··· Excerpted data ···
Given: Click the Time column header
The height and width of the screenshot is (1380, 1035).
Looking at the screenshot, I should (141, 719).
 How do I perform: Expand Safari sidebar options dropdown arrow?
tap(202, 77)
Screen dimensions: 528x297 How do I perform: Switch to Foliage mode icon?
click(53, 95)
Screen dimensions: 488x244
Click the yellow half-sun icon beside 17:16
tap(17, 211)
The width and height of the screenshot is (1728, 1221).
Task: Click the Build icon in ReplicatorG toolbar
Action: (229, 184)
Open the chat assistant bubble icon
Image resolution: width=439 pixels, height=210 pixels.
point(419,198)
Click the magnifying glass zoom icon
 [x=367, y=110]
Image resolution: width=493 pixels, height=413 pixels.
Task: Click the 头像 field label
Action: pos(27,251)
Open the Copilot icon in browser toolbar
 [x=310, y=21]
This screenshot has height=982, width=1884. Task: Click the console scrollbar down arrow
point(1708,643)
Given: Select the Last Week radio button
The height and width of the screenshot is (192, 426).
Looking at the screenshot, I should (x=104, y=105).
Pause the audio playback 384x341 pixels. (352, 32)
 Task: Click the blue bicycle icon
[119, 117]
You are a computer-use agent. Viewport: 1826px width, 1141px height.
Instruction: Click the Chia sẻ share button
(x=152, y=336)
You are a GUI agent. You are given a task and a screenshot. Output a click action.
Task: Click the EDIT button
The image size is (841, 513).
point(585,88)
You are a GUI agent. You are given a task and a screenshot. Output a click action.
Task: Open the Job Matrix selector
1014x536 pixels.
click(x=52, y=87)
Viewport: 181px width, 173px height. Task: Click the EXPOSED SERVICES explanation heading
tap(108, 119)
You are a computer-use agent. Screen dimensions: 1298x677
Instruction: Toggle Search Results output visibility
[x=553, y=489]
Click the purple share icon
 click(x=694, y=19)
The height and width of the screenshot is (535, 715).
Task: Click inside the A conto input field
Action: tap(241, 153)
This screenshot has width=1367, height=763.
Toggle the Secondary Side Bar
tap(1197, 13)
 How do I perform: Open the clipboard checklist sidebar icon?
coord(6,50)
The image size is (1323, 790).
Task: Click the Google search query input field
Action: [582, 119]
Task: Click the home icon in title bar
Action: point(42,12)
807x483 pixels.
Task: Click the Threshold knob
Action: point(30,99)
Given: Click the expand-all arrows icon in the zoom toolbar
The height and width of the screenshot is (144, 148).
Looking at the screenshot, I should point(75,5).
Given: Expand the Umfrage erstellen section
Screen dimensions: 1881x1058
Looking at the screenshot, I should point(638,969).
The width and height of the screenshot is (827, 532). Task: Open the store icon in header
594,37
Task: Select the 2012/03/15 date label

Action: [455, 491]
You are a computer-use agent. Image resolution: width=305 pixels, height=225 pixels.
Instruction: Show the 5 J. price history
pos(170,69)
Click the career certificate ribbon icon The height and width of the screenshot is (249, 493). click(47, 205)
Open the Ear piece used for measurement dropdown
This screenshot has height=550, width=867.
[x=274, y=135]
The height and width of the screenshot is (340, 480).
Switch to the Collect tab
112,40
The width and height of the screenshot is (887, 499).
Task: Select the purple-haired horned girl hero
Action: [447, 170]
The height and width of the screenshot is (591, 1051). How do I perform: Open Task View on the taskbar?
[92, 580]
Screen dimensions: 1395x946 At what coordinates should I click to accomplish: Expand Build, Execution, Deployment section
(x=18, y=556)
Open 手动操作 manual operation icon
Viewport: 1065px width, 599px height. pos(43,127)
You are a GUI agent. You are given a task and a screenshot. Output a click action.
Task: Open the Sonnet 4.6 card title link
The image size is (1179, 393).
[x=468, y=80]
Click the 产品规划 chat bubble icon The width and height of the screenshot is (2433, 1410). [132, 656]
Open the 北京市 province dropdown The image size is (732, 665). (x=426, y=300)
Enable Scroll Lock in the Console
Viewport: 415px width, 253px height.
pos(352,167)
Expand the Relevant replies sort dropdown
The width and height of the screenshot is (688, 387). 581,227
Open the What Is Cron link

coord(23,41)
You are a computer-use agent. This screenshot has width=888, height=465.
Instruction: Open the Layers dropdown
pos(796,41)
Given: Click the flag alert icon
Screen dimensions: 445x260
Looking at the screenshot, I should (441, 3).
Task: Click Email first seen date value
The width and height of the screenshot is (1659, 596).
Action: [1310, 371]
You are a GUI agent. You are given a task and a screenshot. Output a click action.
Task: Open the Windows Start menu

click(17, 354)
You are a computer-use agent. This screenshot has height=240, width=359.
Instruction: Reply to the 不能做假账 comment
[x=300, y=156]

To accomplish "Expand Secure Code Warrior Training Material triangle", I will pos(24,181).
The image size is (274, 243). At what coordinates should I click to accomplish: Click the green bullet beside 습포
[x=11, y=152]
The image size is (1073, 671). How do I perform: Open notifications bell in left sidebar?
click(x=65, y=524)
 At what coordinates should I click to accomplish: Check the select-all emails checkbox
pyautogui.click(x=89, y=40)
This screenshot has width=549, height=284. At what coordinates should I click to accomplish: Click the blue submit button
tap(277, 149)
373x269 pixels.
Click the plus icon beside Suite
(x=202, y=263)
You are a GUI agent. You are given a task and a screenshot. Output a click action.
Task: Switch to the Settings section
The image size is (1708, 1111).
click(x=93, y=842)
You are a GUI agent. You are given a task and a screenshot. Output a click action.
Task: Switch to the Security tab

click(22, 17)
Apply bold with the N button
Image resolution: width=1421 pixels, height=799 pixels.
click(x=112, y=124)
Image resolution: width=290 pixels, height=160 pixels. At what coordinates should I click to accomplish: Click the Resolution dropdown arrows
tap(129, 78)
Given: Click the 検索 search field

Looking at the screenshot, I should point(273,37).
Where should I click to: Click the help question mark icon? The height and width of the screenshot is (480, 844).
···
> **Task brief**
Reproduce verbatim the material that begins at the line containing "Task: Click Email first seen date value" and continues through the last line of the material above, including both of those lines.

> **Final result**
Task: Click Email first seen date value
The width and height of the screenshot is (1659, 596).
Action: [1310, 371]
You are a GUI agent. You are given a task and a screenshot. Output a click action.
Task: Open the Windows Start menu

click(17, 354)
You are a computer-use agent. This screenshot has height=240, width=359.
Instruction: Reply to the 不能做假账 comment
[x=300, y=156]

To accomplish "Expand Secure Code Warrior Training Material triangle", I will pos(24,181).
The image size is (274, 243). At what coordinates should I click to accomplish: Click the green bullet beside 습포
[x=11, y=152]
The image size is (1073, 671). How do I perform: Open notifications bell in left sidebar?
click(x=65, y=524)
 At what coordinates should I click to accomplish: Check the select-all emails checkbox
pyautogui.click(x=89, y=40)
This screenshot has width=549, height=284. At what coordinates should I click to accomplish: Click the blue submit button
tap(277, 149)
373x269 pixels.
Click the plus icon beside Suite
(x=202, y=263)
You are a GUI agent. You are given a task and a screenshot. Output a click action.
Task: Switch to the Settings section
The image size is (1708, 1111).
click(x=93, y=842)
You are a GUI agent. You are given a task and a screenshot. Output a click action.
Task: Switch to the Security tab

click(22, 17)
Apply bold with the N button
Image resolution: width=1421 pixels, height=799 pixels.
click(x=112, y=124)
Image resolution: width=290 pixels, height=160 pixels. At what coordinates should I click to accomplish: Click the Resolution dropdown arrows
tap(129, 78)
Given: Click the 検索 search field

Looking at the screenshot, I should point(273,37).
Where should I click to: Click the help question mark icon? The height and width of the screenshot is (480, 844).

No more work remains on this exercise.